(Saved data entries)
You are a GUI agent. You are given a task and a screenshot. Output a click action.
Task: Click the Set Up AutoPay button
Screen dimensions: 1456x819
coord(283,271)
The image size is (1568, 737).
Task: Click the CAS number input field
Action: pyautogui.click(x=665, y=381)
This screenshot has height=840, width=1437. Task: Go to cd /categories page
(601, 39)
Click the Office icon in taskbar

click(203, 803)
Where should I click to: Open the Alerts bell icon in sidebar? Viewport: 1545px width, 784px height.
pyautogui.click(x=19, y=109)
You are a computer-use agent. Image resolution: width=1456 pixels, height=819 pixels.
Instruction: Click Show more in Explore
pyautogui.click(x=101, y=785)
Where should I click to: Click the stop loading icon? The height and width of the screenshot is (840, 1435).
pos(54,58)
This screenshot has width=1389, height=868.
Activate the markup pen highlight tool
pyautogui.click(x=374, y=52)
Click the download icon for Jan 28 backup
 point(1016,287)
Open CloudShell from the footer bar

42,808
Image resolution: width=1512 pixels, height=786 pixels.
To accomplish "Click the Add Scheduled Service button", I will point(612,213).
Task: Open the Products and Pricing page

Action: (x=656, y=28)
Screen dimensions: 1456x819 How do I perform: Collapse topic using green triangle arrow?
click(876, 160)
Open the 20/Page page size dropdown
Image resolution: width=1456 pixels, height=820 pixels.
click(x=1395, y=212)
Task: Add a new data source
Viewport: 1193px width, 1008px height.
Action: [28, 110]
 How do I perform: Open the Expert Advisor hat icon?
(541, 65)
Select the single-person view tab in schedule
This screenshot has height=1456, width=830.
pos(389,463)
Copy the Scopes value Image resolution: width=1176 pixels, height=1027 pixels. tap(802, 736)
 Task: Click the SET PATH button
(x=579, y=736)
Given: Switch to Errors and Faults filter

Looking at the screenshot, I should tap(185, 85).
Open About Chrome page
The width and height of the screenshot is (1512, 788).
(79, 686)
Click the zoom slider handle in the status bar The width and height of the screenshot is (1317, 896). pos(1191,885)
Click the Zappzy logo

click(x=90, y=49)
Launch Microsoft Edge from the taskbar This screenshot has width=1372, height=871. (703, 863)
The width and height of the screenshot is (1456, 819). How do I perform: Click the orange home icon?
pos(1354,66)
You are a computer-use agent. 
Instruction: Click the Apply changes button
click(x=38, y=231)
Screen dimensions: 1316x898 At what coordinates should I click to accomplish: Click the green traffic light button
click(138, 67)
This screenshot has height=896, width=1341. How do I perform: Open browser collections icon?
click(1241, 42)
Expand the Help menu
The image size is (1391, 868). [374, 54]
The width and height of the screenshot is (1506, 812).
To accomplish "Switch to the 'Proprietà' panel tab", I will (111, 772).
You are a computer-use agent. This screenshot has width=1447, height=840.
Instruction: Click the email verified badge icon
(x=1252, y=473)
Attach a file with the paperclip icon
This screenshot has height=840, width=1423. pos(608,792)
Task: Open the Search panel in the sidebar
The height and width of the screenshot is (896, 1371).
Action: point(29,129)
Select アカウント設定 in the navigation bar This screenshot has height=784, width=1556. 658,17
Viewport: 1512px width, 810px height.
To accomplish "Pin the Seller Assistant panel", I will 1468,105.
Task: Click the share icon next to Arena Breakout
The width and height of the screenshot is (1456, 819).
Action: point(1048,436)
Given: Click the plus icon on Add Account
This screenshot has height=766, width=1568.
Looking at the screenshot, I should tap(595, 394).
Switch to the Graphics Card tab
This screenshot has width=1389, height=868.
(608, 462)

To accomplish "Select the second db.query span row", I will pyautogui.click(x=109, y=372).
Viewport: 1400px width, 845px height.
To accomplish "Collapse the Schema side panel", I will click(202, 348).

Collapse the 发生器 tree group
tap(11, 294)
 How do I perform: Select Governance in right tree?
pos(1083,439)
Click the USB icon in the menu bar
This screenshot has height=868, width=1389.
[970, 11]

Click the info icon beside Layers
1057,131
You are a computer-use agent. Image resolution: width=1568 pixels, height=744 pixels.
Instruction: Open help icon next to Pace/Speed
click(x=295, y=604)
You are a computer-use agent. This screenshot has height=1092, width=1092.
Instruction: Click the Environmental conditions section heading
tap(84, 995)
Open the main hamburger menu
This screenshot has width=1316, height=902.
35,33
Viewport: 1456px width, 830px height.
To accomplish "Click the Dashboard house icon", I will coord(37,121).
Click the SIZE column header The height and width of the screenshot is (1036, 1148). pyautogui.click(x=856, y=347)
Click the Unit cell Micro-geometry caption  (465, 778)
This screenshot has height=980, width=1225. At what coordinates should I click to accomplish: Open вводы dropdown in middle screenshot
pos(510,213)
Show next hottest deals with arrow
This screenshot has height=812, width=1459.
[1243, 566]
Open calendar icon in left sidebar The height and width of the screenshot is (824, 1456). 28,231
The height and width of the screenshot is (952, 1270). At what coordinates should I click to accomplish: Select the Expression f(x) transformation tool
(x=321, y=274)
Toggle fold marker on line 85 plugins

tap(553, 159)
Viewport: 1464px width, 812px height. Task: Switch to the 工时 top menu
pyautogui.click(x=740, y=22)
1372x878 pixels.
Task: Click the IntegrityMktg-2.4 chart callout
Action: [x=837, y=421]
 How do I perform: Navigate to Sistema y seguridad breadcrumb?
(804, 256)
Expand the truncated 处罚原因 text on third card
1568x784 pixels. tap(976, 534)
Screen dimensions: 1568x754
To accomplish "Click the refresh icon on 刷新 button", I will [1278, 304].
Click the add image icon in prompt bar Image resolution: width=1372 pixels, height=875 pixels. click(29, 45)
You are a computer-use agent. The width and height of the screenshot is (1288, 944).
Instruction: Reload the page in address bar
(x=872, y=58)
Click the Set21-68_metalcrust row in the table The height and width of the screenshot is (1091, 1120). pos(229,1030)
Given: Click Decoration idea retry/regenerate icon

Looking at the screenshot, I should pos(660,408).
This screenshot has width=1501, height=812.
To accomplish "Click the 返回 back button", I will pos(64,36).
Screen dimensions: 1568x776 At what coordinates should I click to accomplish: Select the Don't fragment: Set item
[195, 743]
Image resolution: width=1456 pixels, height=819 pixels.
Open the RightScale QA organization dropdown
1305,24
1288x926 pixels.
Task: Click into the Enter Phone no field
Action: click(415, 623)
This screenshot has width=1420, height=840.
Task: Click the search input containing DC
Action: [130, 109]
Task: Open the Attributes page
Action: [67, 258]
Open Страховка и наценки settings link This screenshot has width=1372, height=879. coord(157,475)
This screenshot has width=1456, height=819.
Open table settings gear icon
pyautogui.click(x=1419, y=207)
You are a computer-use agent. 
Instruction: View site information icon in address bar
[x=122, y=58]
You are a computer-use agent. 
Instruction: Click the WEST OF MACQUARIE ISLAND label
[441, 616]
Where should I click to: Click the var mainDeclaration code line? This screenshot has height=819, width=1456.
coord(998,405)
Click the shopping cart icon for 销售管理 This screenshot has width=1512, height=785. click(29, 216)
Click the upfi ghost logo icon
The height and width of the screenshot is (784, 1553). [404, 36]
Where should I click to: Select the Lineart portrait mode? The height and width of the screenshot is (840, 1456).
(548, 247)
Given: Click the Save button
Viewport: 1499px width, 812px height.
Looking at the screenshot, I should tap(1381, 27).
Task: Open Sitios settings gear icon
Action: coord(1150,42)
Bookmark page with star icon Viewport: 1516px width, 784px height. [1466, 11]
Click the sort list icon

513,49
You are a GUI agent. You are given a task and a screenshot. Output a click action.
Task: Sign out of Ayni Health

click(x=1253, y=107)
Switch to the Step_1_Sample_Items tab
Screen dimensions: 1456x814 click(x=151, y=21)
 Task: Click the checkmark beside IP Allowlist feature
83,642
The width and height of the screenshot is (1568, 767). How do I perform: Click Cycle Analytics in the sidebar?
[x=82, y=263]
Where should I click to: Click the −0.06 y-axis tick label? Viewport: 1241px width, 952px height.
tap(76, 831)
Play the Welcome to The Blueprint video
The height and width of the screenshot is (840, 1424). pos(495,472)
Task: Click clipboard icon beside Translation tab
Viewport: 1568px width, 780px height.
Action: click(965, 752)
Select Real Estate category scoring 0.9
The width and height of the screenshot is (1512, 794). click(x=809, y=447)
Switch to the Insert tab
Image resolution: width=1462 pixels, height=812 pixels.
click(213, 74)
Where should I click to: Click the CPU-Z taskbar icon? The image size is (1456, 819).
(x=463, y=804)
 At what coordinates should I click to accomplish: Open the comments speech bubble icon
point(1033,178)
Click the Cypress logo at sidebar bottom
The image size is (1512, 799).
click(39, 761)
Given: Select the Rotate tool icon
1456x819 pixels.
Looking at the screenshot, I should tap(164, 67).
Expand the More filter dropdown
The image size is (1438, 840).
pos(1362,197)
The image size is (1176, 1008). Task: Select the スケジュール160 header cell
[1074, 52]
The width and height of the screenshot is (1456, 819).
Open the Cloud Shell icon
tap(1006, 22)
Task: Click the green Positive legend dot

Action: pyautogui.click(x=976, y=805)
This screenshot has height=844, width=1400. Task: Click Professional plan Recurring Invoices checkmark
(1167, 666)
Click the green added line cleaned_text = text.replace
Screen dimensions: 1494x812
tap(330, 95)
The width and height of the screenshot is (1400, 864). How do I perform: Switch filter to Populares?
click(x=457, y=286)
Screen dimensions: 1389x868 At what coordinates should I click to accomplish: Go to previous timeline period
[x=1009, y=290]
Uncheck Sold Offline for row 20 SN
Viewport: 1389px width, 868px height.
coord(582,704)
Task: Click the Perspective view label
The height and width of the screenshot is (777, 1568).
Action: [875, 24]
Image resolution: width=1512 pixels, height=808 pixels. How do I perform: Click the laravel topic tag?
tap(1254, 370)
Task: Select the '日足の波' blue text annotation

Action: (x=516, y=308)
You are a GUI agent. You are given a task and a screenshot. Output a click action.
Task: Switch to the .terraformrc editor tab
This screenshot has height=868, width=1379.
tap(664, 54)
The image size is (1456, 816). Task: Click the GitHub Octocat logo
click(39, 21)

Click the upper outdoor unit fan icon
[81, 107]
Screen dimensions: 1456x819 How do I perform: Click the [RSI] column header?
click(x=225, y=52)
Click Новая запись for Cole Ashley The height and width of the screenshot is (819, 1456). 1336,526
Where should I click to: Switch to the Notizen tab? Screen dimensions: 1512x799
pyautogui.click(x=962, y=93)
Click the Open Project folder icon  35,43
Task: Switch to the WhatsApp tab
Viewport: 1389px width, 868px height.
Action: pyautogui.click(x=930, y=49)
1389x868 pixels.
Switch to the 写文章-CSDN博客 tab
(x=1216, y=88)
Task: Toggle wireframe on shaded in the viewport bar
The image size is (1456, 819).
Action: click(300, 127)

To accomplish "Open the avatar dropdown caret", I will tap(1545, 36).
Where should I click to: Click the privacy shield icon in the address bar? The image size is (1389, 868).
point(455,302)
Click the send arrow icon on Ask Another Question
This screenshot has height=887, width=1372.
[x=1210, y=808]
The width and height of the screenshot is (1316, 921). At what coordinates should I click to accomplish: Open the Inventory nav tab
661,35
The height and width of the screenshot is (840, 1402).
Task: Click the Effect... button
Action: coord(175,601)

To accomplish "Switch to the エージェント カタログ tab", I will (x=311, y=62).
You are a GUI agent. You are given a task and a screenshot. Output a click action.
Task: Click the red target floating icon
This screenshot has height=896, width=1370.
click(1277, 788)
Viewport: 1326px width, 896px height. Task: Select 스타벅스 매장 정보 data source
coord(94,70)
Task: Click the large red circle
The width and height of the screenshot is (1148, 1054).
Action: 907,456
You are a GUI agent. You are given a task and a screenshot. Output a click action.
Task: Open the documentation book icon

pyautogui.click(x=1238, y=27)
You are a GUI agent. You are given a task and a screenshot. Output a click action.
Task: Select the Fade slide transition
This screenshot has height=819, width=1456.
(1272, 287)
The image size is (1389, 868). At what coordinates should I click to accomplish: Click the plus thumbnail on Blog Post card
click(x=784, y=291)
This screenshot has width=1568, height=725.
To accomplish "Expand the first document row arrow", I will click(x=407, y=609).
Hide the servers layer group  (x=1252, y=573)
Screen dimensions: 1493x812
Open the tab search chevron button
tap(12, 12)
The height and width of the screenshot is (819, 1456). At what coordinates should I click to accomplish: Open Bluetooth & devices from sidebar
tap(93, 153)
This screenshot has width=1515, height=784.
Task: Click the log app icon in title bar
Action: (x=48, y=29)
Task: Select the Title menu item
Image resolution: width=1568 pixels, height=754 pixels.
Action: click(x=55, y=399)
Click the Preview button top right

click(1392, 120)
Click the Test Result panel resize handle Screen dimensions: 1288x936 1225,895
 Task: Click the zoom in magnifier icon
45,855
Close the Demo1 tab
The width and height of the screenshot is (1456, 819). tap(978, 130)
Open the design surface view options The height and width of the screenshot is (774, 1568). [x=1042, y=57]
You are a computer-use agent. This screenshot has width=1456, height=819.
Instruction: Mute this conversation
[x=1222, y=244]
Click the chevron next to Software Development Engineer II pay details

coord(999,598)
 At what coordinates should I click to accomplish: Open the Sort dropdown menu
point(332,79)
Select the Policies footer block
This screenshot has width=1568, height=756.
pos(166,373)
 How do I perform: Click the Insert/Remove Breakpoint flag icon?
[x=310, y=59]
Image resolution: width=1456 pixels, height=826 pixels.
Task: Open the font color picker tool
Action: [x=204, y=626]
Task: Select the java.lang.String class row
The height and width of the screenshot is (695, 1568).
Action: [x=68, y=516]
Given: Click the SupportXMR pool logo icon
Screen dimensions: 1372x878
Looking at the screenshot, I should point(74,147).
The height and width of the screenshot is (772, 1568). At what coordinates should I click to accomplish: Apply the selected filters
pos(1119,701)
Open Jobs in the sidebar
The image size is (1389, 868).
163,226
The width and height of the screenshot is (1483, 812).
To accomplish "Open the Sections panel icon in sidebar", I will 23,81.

_WORK TO COMPLETE_
Repeat the entries above verbatim, but only from the line that has "Viewport: 1456px width, 830px height." down to the line that has "Open calendar icon", inclusive.

_THE ANSWER_
Viewport: 1456px width, 830px height.
To accomplish "Click the Dashboard house icon", I will coord(37,121).
Click the SIZE column header The height and width of the screenshot is (1036, 1148). pyautogui.click(x=856, y=347)
Click the Unit cell Micro-geometry caption  (465, 778)
This screenshot has height=980, width=1225. At what coordinates should I click to accomplish: Open вводы dropdown in middle screenshot
pos(510,213)
Show next hottest deals with arrow
This screenshot has height=812, width=1459.
[1243, 566]
Open calendar icon in left sidebar The height and width of the screenshot is (824, 1456). 28,231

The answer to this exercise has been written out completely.